REPUBLIKA.CO.ID, JAKARTA -- Peringatan Tragedi Mei 1998 tahun ini menginjak ke-17. Namun, nasib kasus pelanggaran hak asasi manusia (HAM) maupun orang yang hilang akibat tragedi itu hingga saat ini masih gelap.
Kepala Divisi Pemantauan Impunitas Komisi untuk Orang Hilang dan Korban Tindak Kekerasan (KontraS) Feri Kusuma mengatakan, sebelum reformasi diduga terjadi banyak pelanggaran HAM.
"Namun belum diselesaikan secara berkeadilan. Sampai sekarang keluarga korban menuntut keadilan," katanya di Jakarta, Senin (11/5).
Ia mengaku telah menempuh upaya meja hijau ke aparat hukum terkait untuk mengusut tuntas kasus ini. Dia menjelaskan, ada tujuh berkas pelanggaran HAM di masa lalu yang pihaknya serahkan ke jaksa agung maupun Komisi Nasional (Komnas) Hak Asasi Manusia (HAM).
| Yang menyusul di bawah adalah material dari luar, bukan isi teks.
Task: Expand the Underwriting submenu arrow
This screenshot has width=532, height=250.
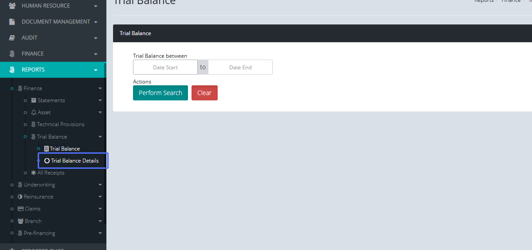Action: [100, 185]
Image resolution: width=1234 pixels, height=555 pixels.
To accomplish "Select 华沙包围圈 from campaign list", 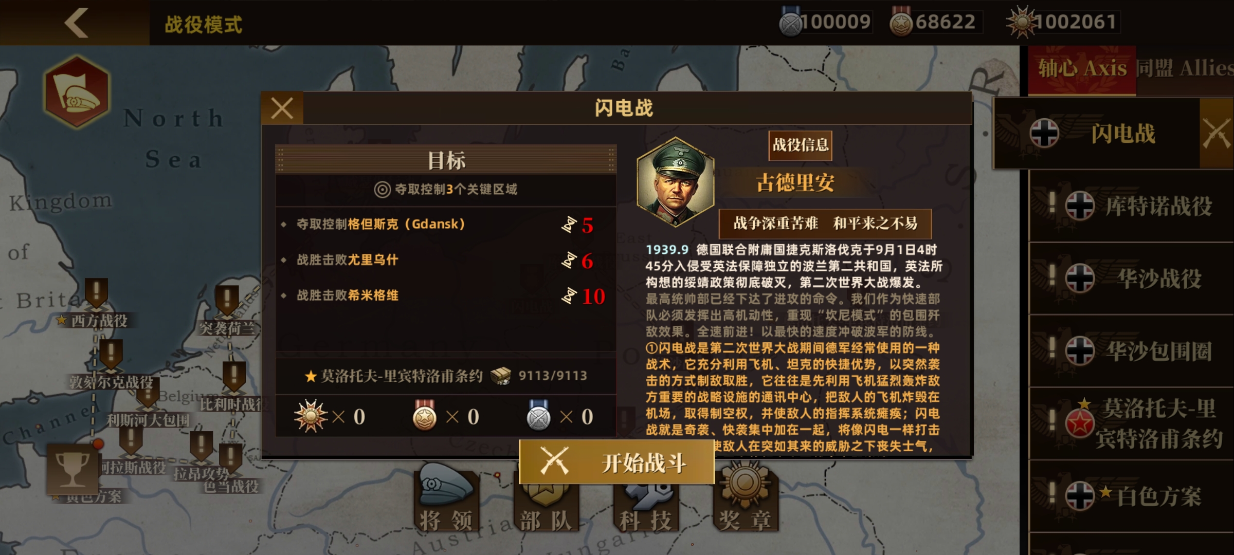I will (x=1131, y=352).
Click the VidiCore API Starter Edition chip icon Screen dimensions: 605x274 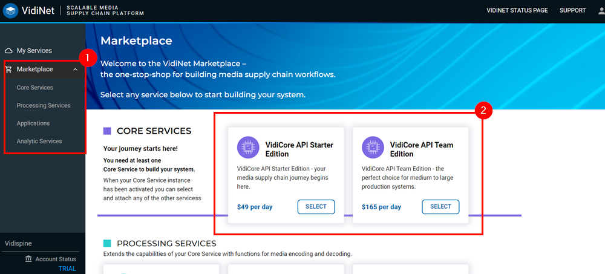tap(247, 147)
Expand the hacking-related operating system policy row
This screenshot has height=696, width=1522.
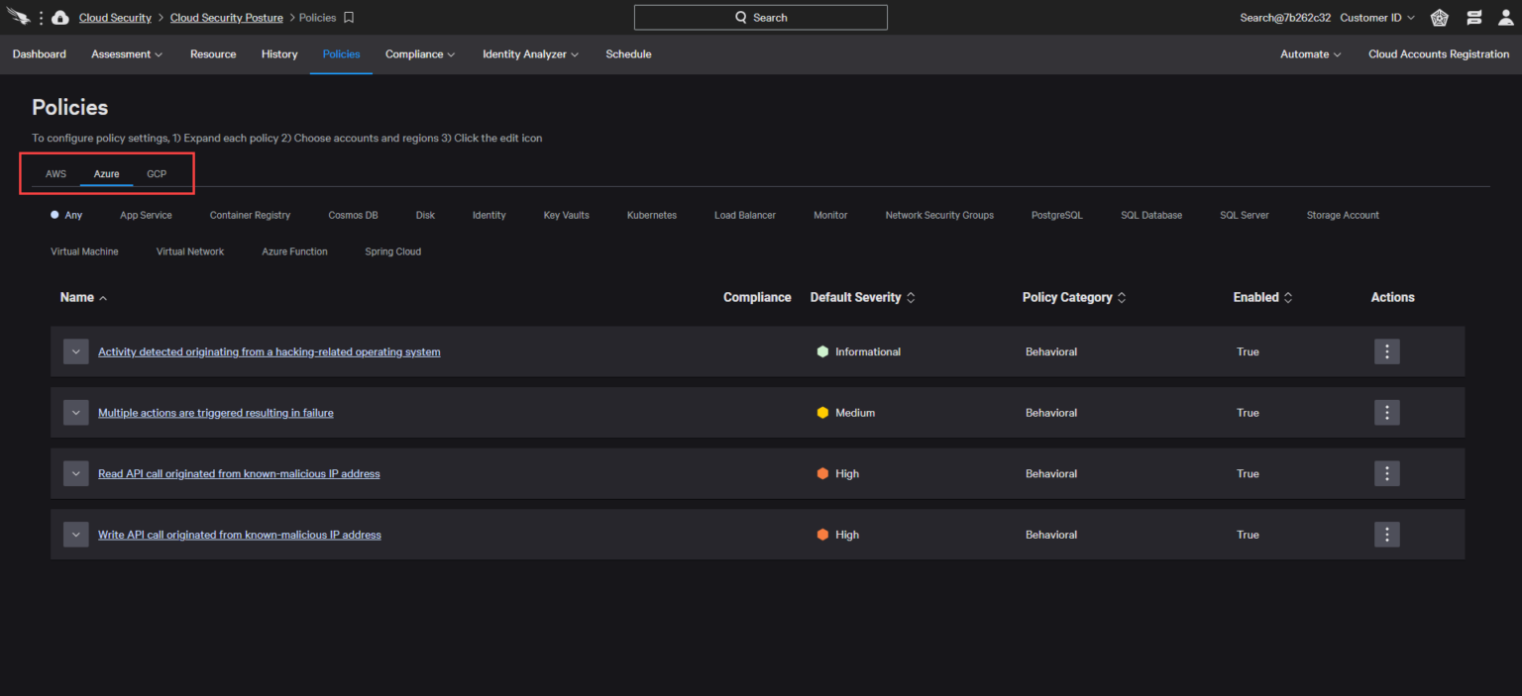[75, 351]
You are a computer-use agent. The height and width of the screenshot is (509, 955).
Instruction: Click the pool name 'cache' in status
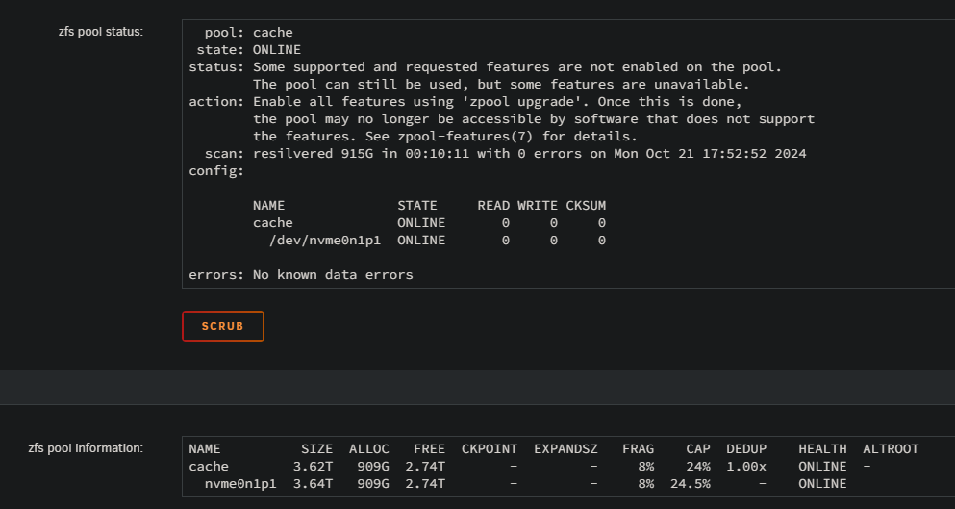[273, 33]
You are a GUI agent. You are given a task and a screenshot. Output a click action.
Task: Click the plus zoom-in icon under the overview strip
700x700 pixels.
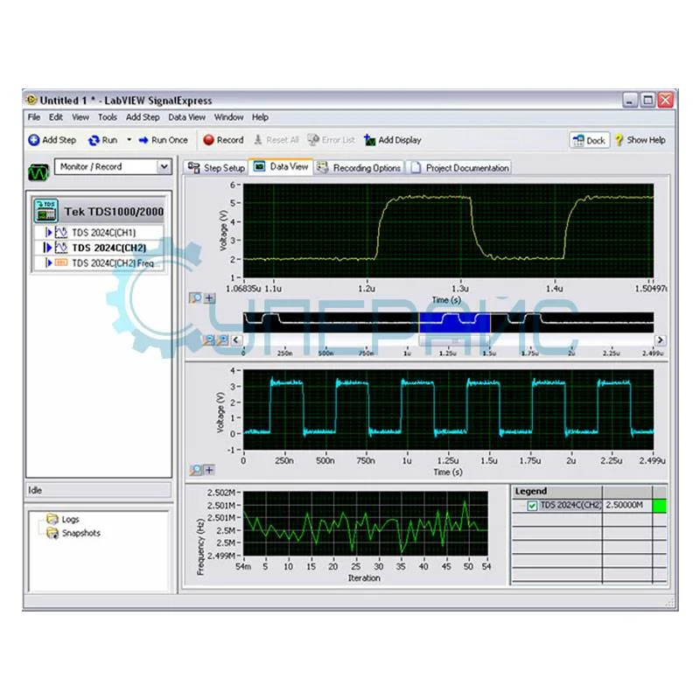pyautogui.click(x=209, y=298)
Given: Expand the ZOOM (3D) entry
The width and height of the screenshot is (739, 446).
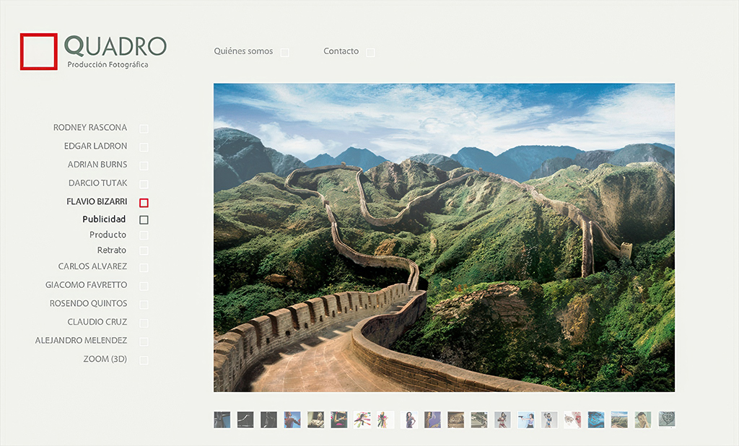Looking at the screenshot, I should click(105, 359).
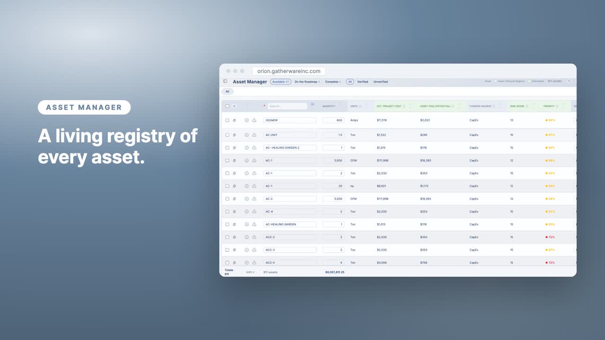Click the Available 911 pill button

(x=281, y=82)
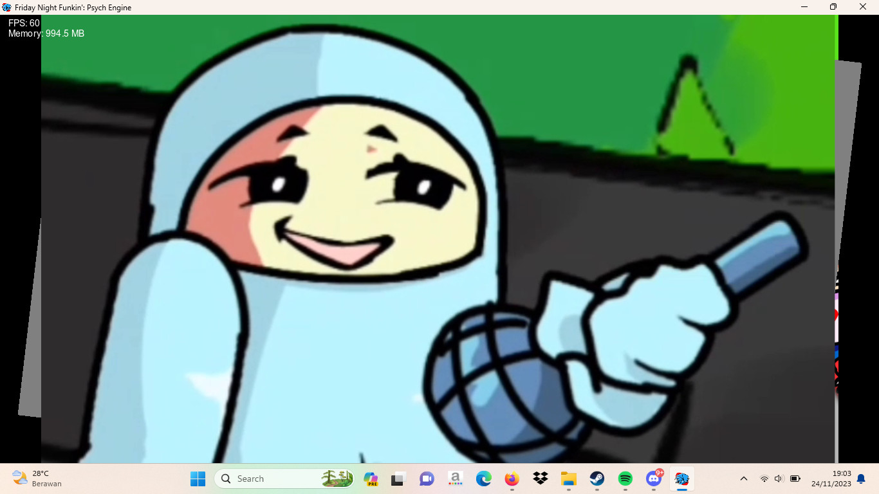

"Bahkan, kami sudah tiga kali bolak-balik menyerahkannya ke jaksa agung dan Komnas HAM tetapi tidak ada kejelasan," ujarnya.
Memang, kata dia, Menteri Koordinator Politik Hukum dan HAM (Menkopolhukam), jaksa agung, hingga Badan Intelejen Negara (BIN) duduk bersama untuk menyelesaikan pelanggaran HAM di masa lalu. Mereka akhirnya menghasilkan solusi rekonsiliasi.
"Tetapi, apa yang diinginkan korban tragedi ini?yaitu keadilan dan pengungkapan kebenaran. Proses ini yang harus dilalui pemerintah sebelum rekonsiliasi," jelasnya.
Pihaknya dan keluarga korban Mei 1998 menggugat itikad baik dari pemerintah untuk menyelesaikan pelanggaran HAM di masa lalu. Apalagi, kata dia, Presiden Indonesia Joko Widodo (Jokowi) dalam Nawacita berjanji akan menghapus pelanggaran HAM berat di masa lalu, dan menghapus impunitas di masa lalu.
Ia mengapresiasi niat Jokowi tersebut. Untuk itu, ia meminta kepada Jokowi supaya menginstruksikan penyidikan pelanggaran HAM ke lembaga-lembaga itu seperti jaksa agung dan Komnas HAM.
"Niat Jokowi harus diikuti pegawai di bawahnya. Kalau melanggar, pecat saja mereka," kataya.
Pihaknya juga meminta presiden meminta maaf kepada korban pelanggaran HAM berat. Langkah seperti ini yang pernah dilakukan Presiden BJ Habibie minta maaf korban pelanggaran HAM berat di Aceh saat dia menjabat.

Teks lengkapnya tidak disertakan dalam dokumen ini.